MARI kita sama-sama introspeksi.
Sekian puluh tahun lampau, sepucuk surat datang ke alamat kami di Semarang. Pengirimnya bukan main-main, melainkan Institut Teknologi Bandung.
Isinya menggetarkan, membuat kami sekeluarga bersorak-sorai gembira. Saya diterima menjadi mahasiswa di Institut paling hebat di Indonesia itu.
Hati saya mongkok (bangga). Tiga malam sulit memejamkan mata. Yang terpikir hanya ingin segera menjadi mahasiswa ITB. Rambut gondrong seraya membusungkan dada kala ditanya: “Kuliah di mana?”
Singkat cerita, saya menjadi mahasiswa ITB.
Sekitaran akhir Februari, acara penerimaan mahasiswa baru digelar di depan Kampus Ganesha. Kepala tengadah ke atas, dada membusung ke depan dengan langkah tegap berbaris masuk ke lapangan upacara.
Berseragam putih-hitam, berdasi gelap, kepala plontos, kami, kira-kira 1.100 mahasiswa baru, berjajar rapi menghadap tiang bendera. Di depan sana duduk para guru besar, dosen dan pimpinan mahasiswa.
Gemuruh dada semakin bergejolak, gara-gara spanduk yang dipasang, entah oleh siapa, di atas pintu gerbang. Tulisan tebal mencolok mata: “Selamat Datang Putera-puteri Indonesia Terbaik”.
Fakta atau mitos, kami tak peduli. Hati dan kepala sudah terlanjur membesar. Bahkan waktu pun tak mampu untuk mengecilkan kembali.
Tapi mungkin saja benar. Kami adalah putera-puteri terbaik pada masa itu. Pendaftar ITB adalah lulusan-lulusan terbaik dari SMA-SMA terbaik. Yang diterima tentunya yang terbaik di antara terbaik. “The cream of the crop”.
Waktu berjalan terus. Kami lulus dan mulai bekerja sesuai masing-masing pilihan kariernya.
Tak pernah terpikir lagi, apakah ITB masih “terbaik” atau tidak. Apalagi mempedulikan mutu alumninya saat ini.

# Tugas Latihan
A – Jawab pertanyaan berikut berdasarkan teks tentang kenangan diterima di ITB:
(i) Di kota mana alamat yang menerima surat dari Institut Teknologi Bandung?
(ii) Kira-kira berapa jumlah mahasiswa baru yang berjajar menghadap tiang bendera?
(iii) Apa bunyi tulisan pada spanduk di atas pintu gerbang?
B – Tulis lanjutan teks tentang kenangan diterima di ITB, dimulai setelah kalimat terakhirnya.

# Daftar Entri

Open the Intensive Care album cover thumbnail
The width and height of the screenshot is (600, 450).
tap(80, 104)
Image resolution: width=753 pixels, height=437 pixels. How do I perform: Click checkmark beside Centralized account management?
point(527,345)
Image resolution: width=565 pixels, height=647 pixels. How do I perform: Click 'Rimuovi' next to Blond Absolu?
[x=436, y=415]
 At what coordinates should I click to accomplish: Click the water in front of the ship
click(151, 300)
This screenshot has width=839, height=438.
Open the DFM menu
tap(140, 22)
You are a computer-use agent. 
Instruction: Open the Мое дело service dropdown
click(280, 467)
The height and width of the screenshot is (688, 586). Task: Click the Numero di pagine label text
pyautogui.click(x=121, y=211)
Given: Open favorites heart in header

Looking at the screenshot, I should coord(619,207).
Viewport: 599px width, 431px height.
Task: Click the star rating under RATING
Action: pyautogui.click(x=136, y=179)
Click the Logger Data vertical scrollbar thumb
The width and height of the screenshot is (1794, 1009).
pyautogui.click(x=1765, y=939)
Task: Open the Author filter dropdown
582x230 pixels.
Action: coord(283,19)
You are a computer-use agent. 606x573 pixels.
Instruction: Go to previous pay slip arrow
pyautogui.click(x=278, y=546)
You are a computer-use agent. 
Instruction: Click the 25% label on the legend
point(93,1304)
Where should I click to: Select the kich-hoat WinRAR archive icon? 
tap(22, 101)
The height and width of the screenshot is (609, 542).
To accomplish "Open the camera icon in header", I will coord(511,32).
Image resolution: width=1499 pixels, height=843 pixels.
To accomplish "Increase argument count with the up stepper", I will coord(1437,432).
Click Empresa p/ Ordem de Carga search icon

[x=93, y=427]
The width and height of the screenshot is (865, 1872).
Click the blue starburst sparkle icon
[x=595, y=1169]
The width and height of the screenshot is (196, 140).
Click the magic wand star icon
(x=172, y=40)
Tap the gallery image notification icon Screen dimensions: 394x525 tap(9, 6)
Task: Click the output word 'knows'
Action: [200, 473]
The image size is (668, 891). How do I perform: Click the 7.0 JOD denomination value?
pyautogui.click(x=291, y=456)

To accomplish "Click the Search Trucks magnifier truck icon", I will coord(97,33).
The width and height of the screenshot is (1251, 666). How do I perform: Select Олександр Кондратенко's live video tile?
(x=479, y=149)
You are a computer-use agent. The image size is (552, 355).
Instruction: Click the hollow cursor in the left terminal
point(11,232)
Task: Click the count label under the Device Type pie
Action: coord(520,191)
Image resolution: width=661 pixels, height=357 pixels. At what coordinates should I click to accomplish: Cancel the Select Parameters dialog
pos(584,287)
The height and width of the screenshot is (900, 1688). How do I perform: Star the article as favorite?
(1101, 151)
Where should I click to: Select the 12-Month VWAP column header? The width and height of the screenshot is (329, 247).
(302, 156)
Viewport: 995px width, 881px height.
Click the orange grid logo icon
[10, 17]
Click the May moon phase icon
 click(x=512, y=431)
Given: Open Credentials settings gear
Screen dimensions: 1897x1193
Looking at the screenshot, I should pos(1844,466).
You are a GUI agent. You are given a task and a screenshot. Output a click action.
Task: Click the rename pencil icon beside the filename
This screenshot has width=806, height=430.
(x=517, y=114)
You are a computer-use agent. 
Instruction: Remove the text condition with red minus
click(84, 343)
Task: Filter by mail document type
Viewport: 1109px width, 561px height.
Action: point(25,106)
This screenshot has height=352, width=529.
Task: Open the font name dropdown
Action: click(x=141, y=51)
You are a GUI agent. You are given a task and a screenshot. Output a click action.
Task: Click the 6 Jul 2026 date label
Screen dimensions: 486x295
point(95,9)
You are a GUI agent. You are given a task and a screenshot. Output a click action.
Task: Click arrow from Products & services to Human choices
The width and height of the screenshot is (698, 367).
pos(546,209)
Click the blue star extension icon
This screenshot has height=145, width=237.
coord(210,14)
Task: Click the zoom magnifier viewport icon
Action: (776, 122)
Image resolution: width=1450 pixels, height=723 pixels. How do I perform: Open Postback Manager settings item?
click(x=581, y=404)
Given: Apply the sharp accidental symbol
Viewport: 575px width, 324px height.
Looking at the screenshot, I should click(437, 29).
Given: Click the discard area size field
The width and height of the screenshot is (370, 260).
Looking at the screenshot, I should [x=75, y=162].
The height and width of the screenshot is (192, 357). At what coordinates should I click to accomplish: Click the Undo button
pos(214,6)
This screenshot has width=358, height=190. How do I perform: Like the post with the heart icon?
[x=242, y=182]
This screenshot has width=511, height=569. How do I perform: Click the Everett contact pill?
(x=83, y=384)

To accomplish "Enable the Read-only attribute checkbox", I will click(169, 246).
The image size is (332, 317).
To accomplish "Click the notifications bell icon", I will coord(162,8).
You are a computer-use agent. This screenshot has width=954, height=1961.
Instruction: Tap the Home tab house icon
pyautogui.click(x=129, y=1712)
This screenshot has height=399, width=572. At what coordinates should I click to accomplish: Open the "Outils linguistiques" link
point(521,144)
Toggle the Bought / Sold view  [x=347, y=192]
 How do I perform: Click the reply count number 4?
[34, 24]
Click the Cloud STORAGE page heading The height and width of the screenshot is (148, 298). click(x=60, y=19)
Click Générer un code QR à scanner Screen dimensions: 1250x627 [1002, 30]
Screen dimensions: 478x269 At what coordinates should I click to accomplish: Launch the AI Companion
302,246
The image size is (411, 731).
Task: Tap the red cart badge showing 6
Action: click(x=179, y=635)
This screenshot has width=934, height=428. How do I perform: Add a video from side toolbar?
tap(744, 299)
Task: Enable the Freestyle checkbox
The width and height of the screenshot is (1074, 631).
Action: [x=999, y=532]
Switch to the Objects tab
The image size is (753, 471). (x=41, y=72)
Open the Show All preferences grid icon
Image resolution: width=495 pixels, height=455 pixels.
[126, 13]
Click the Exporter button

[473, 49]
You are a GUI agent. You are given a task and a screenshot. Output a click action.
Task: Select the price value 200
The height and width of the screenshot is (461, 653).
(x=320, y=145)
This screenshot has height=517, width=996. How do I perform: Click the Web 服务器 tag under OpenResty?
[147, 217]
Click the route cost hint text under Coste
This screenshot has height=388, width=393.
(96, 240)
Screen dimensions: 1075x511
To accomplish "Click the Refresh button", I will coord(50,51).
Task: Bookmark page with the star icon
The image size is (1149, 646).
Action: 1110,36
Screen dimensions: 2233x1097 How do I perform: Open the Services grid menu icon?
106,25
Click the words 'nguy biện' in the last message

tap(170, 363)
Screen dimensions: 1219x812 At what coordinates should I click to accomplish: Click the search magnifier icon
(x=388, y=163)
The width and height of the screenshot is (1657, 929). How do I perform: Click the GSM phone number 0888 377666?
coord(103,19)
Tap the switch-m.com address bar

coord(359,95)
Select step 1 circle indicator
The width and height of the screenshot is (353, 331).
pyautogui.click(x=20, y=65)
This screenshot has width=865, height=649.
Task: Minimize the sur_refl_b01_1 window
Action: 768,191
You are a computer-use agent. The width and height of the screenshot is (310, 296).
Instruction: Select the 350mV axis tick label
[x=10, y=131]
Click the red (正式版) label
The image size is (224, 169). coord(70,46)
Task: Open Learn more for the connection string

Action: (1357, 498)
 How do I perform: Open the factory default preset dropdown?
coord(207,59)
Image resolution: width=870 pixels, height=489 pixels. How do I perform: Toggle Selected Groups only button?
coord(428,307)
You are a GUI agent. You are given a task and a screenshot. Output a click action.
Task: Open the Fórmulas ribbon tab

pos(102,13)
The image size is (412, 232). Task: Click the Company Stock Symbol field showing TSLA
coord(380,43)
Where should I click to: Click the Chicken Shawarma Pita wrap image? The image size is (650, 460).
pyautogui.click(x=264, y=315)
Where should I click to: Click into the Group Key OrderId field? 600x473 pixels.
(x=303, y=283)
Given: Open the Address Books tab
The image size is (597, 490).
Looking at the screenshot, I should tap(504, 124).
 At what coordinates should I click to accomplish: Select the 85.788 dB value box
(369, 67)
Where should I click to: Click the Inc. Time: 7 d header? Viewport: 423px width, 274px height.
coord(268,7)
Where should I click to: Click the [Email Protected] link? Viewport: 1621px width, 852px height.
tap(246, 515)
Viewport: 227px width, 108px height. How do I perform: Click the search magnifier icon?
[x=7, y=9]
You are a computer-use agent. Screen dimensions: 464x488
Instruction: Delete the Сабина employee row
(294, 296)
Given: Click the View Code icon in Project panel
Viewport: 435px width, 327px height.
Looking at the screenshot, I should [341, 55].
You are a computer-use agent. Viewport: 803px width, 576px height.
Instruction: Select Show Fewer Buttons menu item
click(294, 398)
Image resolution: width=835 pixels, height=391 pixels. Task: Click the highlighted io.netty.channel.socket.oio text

# Jawaban Latihan
A –
(i) Semarang.
(ii) Kira-kira 1.100 mahasiswa baru.
(iii) “Selamat Datang Putera-puteri Indonesia Terbaik”.

B –
Sampai kemudian, barusan publik tersentak dengan artikel yang di pajang di laman Facebook milik Prof.Dr.Eng. Mikrajuddin Abdullah M.Si, seorang ahli fisika nanomaterial Indonesia dan dosen tetap di Institut Teknologi Bandung.
Judulnya cukup menggelitik: Reputasi Akademik Indonesia vs Negara Anggota G20. (12 Juli 2022, 7.20).
Isinya mengundang penasaran dan sulit menjawabnya.
Beliau mengutip penelitian yang dibuat oleh The Times Higher Education tentang “World University Ranking (WUR) 2022”.
The Times Higher Education World University Rankings 2022 include more than 1,600 universities across 99 countries and territories, making them the largest and most diverse university rankings to date.
The table is based on 13 carefully calibrated performance indicators that measure an institution’s performance across four areas: teaching, research, knowledge transfer and international outlook. (World University Rankings 2022- Times Higher Education (THE)
Hasilnya jauh dari menggembirakan. Hanya 14 PT di Indonesia yang masuk urutan (ranking). Tiga di antaranya adalah UI (801-1000), ITB (1001-1200) dan UGM (1200+).
Beberapa bad news ditulis Prof. Mikrajuddin, tapi hanya yang cukup ironis akan saya catat di sini.
Posisi 3 PT Indonesia unggulan itu, hanya setara dengan University of Ghana, Ghana (1001-1200) dan University of Bostwana, Bostwana (1200+).
Tolong, jangan diperpanjang bila saya juga membandingkan dengan Mekerere University, Uganda (601-800) dan Addis Ababa University, Ethiopia (401-500).
Selain kecilnya dana riset dan (mungkin) juga kurangnya penghargaan institusi terhadap para dosennya, Prof. Mikrajuddin juga menuding dua hal sebagai penyebabnya.
Pertama, akademisi Indonesia terlalu santai. Dosen (tiba-tiba) berubah rileks saat SK pengangkatan Guru Besar turun.
Seolah-olah kerja keras selama itu “hanya” untuk menggapai jabatan profesor. Kemudian seakan masa istirahat tiba sesaat setelah berhak mencantumkan “profesor” di depan namanya.
Padahal, nilai suatu PT banyak ditentukan oleh kiprah para profesornya.
Kedua, tak banyak dosen yang bekerja keras untuk berkontribusi terhadap nama baik alma mater-nya.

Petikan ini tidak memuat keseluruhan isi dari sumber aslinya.